6
$\begingroup$

Equipping $M_n$ with its usual operator space structure, $\newcommand{\ptp}{\widehat{\otimes}}$ we can form the projective tensor product of operator spaces $M_n\ptp M_n$. In particular this puts a Banach space norm on the algebraic tensor product $M_n\otimes M_n$.

Now consider the transpose map $T:M_n \to M_n$. It is a standard calculation to show that $T$ is not completely bounded, $\newcommand{\stp}{\overline{\otimes}}$ and in particular one can show that the map $\iota \otimes T : M_n \stp M_N \to M_n\stp M_n$ has norm $n$, where $\stp$ denotes the spatial tensor product (in this setting the same as the injective tensor product of operator spaces).

Question 1. What is the asymptotic behaviour (as $n\to \infty$) of $\Vert \iota \otimes T : M_n \ptp M_N \to M_n\stp M_n\Vert$?

Note that I'm asking merely about the norm as a map between two Banach spaces, not about the cb norm. If precise asymptotics are tricky, how about the following sub-question:

Question 2. In particular, does the norm of this map tend to infinity as $n\to\infty$?

This feels like something that should follow by tweaking a standard example or exercise in one of the usual books on Operator Spaces, but I couldn't succeed in converting the usual examples to get something that answers the question above.

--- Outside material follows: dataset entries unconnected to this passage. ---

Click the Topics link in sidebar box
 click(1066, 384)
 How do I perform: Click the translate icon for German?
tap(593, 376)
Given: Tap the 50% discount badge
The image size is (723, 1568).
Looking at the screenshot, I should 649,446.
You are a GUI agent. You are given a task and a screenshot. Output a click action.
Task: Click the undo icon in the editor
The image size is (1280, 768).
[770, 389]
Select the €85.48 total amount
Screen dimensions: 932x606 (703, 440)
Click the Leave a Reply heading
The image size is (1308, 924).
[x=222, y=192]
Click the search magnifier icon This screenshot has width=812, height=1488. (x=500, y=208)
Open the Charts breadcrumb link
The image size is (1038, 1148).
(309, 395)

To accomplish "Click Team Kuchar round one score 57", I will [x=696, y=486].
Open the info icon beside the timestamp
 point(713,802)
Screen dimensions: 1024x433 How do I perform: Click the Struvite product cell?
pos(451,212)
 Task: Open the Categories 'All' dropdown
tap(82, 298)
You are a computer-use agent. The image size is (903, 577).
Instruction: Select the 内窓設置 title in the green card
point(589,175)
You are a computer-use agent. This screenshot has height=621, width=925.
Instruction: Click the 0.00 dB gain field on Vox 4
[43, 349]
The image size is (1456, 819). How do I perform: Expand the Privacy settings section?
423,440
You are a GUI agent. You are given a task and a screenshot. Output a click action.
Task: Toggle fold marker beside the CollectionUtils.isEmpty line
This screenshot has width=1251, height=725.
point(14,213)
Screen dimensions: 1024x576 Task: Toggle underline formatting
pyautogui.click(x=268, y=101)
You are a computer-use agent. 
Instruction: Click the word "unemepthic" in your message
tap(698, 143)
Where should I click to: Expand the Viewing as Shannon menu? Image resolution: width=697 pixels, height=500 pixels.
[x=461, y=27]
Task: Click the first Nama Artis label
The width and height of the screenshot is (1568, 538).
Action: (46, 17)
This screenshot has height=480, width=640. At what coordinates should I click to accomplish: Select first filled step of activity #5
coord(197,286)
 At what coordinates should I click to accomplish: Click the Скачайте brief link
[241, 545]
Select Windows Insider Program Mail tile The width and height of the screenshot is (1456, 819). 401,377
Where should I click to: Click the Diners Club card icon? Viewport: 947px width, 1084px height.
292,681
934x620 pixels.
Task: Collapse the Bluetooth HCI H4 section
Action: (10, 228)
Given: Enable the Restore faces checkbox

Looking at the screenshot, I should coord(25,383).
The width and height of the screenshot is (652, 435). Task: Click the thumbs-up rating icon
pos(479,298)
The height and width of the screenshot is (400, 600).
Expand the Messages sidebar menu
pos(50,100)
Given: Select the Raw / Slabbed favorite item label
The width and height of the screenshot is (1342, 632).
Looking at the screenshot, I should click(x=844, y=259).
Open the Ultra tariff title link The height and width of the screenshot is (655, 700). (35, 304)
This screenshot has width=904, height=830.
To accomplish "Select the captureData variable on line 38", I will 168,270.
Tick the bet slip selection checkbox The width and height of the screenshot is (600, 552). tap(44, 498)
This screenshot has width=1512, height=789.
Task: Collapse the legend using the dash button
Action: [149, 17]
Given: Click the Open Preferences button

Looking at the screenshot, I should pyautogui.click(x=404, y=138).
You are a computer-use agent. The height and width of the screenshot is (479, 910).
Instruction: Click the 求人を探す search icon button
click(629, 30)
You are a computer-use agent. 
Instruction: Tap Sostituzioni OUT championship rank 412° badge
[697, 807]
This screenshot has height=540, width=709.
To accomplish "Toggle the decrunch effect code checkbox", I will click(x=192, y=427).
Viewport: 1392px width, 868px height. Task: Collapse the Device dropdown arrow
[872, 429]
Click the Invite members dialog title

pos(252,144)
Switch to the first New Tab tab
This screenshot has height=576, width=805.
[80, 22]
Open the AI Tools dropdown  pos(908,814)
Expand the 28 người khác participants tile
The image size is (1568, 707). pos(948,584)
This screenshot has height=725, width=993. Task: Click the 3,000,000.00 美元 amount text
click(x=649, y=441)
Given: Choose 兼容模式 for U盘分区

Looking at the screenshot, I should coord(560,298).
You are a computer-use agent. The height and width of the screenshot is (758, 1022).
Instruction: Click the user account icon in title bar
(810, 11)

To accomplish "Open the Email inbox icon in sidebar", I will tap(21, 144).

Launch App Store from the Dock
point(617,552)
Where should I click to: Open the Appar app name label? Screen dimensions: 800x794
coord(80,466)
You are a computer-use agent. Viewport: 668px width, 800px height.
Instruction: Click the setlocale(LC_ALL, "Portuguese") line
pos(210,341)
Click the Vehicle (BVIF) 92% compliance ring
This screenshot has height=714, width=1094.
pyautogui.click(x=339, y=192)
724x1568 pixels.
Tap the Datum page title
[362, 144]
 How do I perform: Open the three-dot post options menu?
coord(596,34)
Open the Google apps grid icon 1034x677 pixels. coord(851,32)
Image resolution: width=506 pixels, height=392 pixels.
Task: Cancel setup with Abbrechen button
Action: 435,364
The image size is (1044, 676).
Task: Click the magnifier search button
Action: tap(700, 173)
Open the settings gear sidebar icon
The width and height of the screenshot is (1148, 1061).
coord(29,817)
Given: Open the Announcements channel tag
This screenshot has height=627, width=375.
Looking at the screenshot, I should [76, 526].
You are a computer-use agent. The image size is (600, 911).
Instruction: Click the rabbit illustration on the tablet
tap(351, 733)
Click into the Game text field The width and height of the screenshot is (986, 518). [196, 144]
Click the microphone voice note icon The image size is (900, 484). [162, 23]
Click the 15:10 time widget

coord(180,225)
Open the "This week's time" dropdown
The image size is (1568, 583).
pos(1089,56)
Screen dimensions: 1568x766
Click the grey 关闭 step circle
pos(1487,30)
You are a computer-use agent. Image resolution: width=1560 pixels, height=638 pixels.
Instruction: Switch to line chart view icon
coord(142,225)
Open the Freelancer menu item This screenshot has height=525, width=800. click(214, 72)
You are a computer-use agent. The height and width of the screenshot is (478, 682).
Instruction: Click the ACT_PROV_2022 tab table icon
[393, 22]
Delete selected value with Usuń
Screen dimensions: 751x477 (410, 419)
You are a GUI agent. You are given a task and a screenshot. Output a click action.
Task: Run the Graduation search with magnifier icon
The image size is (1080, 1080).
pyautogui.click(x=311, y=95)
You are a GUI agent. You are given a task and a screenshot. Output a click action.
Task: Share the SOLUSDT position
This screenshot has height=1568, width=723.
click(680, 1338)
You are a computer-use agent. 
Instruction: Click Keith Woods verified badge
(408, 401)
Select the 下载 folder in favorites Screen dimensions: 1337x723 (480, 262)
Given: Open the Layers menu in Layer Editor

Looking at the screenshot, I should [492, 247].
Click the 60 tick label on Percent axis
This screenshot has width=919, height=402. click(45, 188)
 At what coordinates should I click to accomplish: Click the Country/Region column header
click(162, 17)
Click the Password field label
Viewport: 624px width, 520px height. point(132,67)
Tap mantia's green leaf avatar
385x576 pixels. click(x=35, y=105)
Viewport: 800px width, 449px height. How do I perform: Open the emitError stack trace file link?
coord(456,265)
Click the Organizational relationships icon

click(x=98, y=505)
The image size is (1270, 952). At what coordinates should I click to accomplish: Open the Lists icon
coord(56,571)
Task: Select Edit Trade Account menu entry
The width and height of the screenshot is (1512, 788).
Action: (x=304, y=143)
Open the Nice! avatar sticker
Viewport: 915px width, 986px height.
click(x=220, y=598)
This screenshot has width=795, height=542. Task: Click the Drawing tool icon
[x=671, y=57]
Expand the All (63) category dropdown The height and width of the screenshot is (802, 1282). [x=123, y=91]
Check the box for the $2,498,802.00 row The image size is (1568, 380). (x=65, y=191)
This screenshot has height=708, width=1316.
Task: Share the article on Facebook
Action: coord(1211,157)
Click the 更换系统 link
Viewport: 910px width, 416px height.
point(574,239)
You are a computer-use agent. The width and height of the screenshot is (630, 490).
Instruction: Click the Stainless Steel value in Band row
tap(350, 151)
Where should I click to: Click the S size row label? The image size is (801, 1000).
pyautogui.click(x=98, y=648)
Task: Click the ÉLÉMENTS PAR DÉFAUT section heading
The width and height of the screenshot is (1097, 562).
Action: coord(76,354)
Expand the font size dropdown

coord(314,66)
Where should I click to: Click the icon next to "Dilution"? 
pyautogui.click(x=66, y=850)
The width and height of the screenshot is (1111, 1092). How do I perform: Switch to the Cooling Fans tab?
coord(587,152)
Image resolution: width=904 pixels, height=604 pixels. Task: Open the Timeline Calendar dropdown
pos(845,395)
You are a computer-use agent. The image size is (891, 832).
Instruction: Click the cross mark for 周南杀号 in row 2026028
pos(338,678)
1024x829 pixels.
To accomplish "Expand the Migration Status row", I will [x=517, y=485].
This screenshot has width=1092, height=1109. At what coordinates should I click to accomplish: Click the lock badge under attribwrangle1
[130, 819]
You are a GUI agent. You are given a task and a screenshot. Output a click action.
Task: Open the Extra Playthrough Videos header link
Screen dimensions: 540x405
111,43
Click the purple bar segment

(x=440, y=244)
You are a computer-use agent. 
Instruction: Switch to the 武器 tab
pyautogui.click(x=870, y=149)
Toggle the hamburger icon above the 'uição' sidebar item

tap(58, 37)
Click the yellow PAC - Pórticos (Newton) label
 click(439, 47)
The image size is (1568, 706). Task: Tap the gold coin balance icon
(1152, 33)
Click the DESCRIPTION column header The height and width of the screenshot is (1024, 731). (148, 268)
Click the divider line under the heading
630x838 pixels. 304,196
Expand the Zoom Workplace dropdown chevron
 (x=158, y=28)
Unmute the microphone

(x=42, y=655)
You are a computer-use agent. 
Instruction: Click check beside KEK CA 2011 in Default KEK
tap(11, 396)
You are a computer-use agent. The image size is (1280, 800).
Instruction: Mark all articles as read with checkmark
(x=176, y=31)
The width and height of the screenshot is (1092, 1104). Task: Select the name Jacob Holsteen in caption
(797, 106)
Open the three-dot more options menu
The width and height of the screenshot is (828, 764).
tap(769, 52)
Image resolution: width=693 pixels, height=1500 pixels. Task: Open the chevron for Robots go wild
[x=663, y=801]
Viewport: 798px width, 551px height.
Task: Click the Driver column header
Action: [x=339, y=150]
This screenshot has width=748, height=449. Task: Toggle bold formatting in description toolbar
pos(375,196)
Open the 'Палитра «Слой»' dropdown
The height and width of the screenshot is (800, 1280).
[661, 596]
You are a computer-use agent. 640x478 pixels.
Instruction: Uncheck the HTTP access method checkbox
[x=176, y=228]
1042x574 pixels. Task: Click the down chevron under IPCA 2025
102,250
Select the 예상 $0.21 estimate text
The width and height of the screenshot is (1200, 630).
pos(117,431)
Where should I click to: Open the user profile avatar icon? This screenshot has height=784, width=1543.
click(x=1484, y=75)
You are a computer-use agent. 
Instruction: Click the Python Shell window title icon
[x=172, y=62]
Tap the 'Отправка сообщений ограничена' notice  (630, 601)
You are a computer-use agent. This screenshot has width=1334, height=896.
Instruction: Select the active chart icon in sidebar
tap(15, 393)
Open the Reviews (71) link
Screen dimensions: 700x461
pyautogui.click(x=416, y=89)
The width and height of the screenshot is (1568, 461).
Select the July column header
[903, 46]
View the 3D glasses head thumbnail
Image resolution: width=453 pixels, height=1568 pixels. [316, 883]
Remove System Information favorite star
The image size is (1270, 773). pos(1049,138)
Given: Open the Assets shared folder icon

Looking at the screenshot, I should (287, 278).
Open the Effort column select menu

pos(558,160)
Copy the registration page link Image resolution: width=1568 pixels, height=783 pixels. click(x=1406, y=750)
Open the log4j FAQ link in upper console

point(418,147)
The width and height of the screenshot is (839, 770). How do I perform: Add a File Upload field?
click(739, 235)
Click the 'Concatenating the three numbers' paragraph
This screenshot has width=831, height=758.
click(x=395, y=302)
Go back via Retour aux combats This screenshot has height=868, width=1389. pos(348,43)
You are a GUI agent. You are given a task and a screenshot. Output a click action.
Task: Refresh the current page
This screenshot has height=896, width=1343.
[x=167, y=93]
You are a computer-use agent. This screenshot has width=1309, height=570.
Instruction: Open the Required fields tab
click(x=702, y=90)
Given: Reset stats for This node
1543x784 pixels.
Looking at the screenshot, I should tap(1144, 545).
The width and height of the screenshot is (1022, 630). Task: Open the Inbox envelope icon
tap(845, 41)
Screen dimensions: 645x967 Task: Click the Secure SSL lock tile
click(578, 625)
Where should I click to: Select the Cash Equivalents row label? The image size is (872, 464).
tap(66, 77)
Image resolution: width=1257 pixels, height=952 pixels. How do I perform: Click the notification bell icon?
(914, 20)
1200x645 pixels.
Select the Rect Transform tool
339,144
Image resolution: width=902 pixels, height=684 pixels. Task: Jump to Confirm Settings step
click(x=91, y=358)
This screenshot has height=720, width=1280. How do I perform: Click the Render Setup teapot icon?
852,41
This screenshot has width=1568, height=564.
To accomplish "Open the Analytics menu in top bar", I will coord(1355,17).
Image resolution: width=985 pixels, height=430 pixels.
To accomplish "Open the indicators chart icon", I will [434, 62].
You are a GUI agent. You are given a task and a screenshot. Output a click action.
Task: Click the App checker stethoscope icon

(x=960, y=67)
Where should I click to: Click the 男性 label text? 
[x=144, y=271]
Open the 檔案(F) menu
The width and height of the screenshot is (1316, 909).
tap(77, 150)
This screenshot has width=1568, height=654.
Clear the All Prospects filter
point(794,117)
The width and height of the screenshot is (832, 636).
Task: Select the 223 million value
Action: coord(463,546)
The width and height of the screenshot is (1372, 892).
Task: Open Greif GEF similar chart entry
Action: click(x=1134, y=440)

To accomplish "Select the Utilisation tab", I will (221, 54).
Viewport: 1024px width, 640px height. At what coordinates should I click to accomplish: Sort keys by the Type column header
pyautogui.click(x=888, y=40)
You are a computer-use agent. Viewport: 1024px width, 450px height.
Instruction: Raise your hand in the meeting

Remark: the usual way to get a lower bound on $\Vert\iota \otimes T : M_n \stp M_N \to M_n\stp M_n \Vert$ is to consider what this map does to the tensor $x = \sum_{i,j=1}^n E_{ij} \otimes E_{ji}$, the point being that $x$ has norm $1$ when viewed as an element of $M_{n^2}$ while $(\iota\otimes T)(x)$ has norm $n$ as an element of $M_{n^2}$. However, since matrix multiplication gives a complete contraction $M_n \ptp M_n \to M_n$, I think it can be shown that $x$ has norm $n$ as an element of $M_n\ptp M_n$.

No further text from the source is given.